Without major changes, this downward spiral of deteriorating work conditions and increased burnout will only continue. Stopping it is going to require more than pizza parties and yard signs. “We need system-wide change,” Wathen said. “This is not an individual problem; we need fundamental systemic change that addresses those things that are creating moral distress and burnout.”
The rise of travel nursing
Some nurses have coped with covid stress by taking lucrative temporary assignments at understaffed hospitals. These offer the flexibility to choose better conditions, or at least higher pay, and to take longer stretches of time off.
Before the pandemic, hospitals used travel nurse agencies to cover gaps created by staff nurses’ parental leave or summer vacations. But after covid hit, travel nurses became a vital tool to help hospitals cope with caring for waves of virus patients. As demand grew, so did the wages travel nurses could command — tempting many staff nurses to quit their jobs in favor of travel gigs.
Travel nurses can now make around five times the hourly rate they made as a staff nurse. And while the finances of staffing agencies are opaque, one analysis suggested they make profit margins up to 40 percent on placing nurses, according to Diana Mason, a policy professor at George Washington University’s School of Nursing. Travel nurse openings on one agency’s website list pay estimates as high as $6,890 weekly, a staggering figure compared with the $1,305 that the Bureau of Labor Statistics lists as the median weekly wage for a registered nurse.
Potter, said that his last hospital job was the first position he ever felt sad to leave. But after he was unsuccessful in lobbying for a raise, he opted for a travel assignment in nearby Indiana that would double his net pay.
“I’ve been with a great hospital for the last six years, but pay is just not matching anything else,” he said. “Six years later, we’ve got travel nurses that are making two or three times more than I was, and [management] kept denying our raises.”
While some nursing unions have earned better compensation from their employers nationally, nurses have struggled to earn better compensation. In the last 10 years, the median wage for registered nurses has risen only about 18 percent, to $77,600. The consumer price index, a measure of the dollar’s purchasing power, grew by about 19 percent over the same period — meaning that nurses’ pay is barely keeping pace with inflation.

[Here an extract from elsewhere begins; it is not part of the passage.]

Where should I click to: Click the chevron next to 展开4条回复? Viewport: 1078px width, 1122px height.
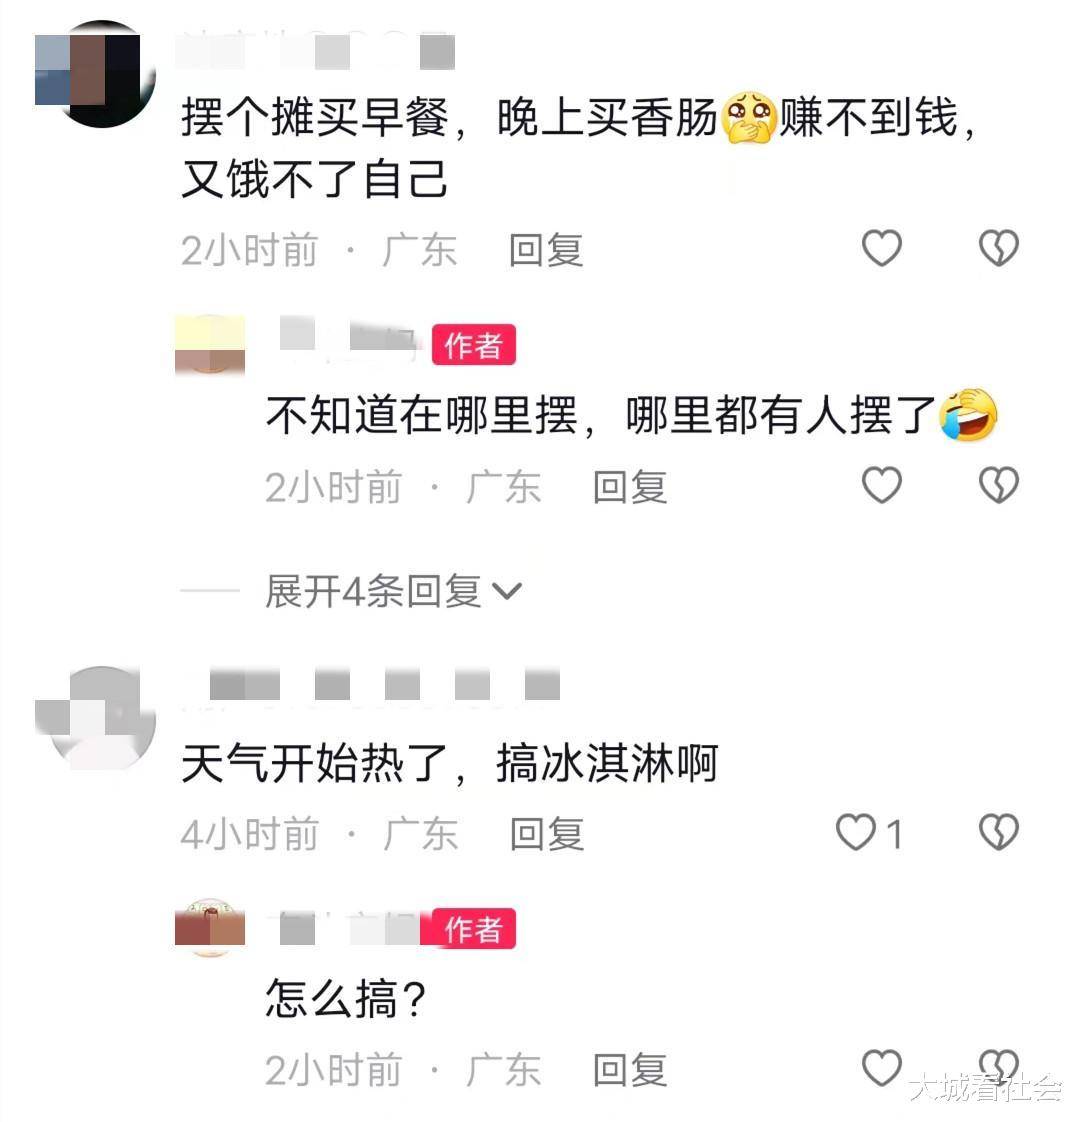coord(508,592)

Evidence suggests that concentration in hospital markets has been one factor producing the relatively stagnant income for nurses. Since 1975, the number of hospitals in the U.S. has declined from more than 7,000 to around 5,500. The top 10 health systems own nearly a quarter of the hospital market, according to Deloitte, and the trend accelerated during the pandemic — often with help from federal relief dollars.
One 2020 study of concentrated hospital markets found that mergers slowed wage growth for nurses, although they didn’t affect wages for non-medical workers like cleaning or food staff. In assessing the possible impact of one recent merger, the Federal Trade Commission stated that it would likely affect nursing wages due to the market concentration.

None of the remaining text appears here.